The storyline is probably one of the weakest aspects of the game. All of it is delivered with awful dialogue and terrible voice acting. The characters turn up, woodenly bellow out their lines in whatever exotic accent they can manage (one actor attempted an enigmatic, softly spoken and dangerous accent one might expect from a South East Asian rebel leader but curiously just sounded vaguely welsh) and then disappear again while Scorpio reacts with utter tough guy amazement at every appallingly predictable revelation. The storyline missions tend to quickly become tedious things which rapidly become chores to be endured to unlock something else rather than something to strive for. Thankfully all these things are either suitably brief or avoidable and you can just focus on messing about.
To make Just Cause 2 different from other sandbox mess-about games, the player comes equipped with a physics-defying grappling hook arm which produces a range of interesting opportunities for mayhem. Using the grappling hook and an endless supply of parachutes, Scorpio can basically hurl himself around the island like Spiderman. Also, like Spiderman, Scorpio can use his grappling hook to inflict interesting punishments and deaths on the endless supply of dictator henchmen. Pull snipers down off high ledges to their deaths or attach annoying elite guards to jet planes just before they take off. There's certainly not an infinite number possibilities but it's a welcome addition to guns, grenades, miniguns and remote explosives.
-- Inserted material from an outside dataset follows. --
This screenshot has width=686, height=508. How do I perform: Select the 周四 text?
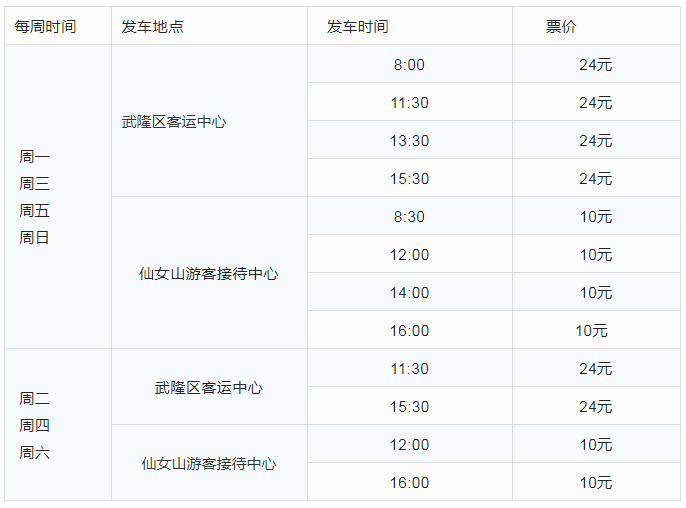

The game works best in short doses. Despite its gargantuan size, the world can certainly start to feel repetitious. There are no shortages of settlements to disrupt or military bases to systematically destroy (if all else fails, there are the storyline missions) but play for too long and you start to notice the lack of variety. Bases basically consist of the same few things that explode and count towards completion of the base in question. Find and blow up all the things, find all the hidden upgrade crates (which can get tedious), possibly kill a commander and you're done. Settlements are much the same albeit with a different collection of exploding items. The item menus could also have done with better design as they can lead to tedium but ultimately the game remains good fun and well worth the ultra low price you can now pick it up for.